Essentially, uninsured drivers will be responsible for paying out-of-pocket for a good chunk of their damages, even if they did nothing to cause the accident. Louisiana drivers can protect their rights to file personal injury claims by ensuring that they keep their auto insurance policies up-to-date.
Exceptions to This Law
The No Pay, No Play law is complex, and there are many specific exceptions to this rule that we want to be sure to clarify:
- The law only requires drivers to have minimum liability coverage. A driver is only required to have the bare minimum coverage, not full or comprehensive coverage.
- The law does not apply to out-of-state drivers. The law may not apply if either driver is from another state that has different insurance requirements.
- The law does not apply to legally parked cars. This applies to insurance claims for property damage.
- The law doesn’t apply if certain laws were broken. An uninsured driver may pursue compensation if the at-fault driver was driving while intoxicated, intentionally caused the wreck, fled the scene, or was in the commission of another felony at the time of the crash.

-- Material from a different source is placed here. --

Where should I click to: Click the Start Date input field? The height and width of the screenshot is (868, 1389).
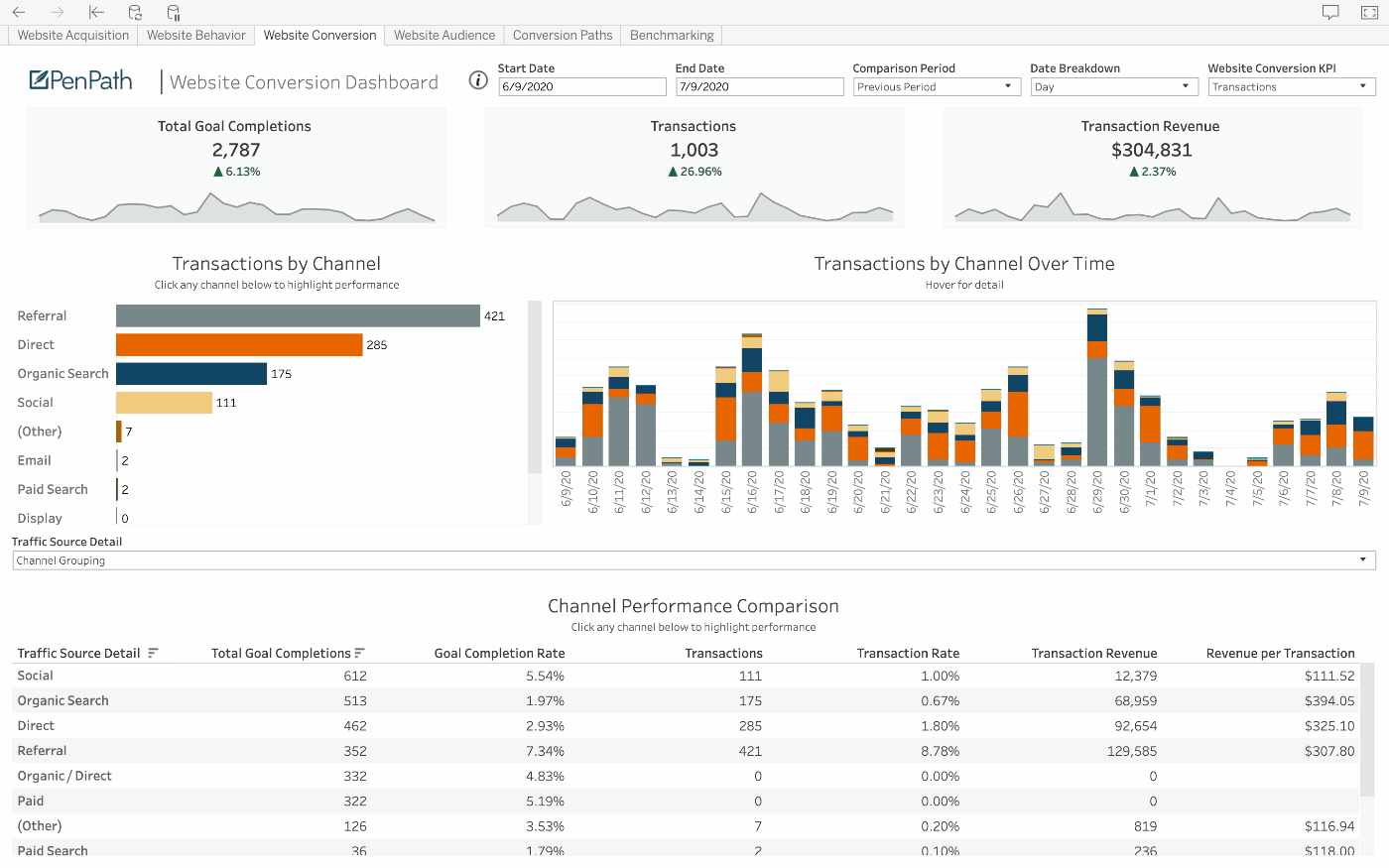pos(581,87)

- The law does not apply to a passenger of a vehicle. Unless an injured passenger is the co-owner of the uninsured vehicle, the passenger may pursue compensation against the at-fault driver.
Injured in a Car Accident? Get Help Today
At The Chopin Law Firm, our team of New Orleans car accident attorneys is dedicated to protecting the rights of injury victims like you. If you’ve been injured in an accident, even as an uninsured driver, we are here to help you recover the maximum compensation that you are entitled to receive.">(504) 475-2429 to get started!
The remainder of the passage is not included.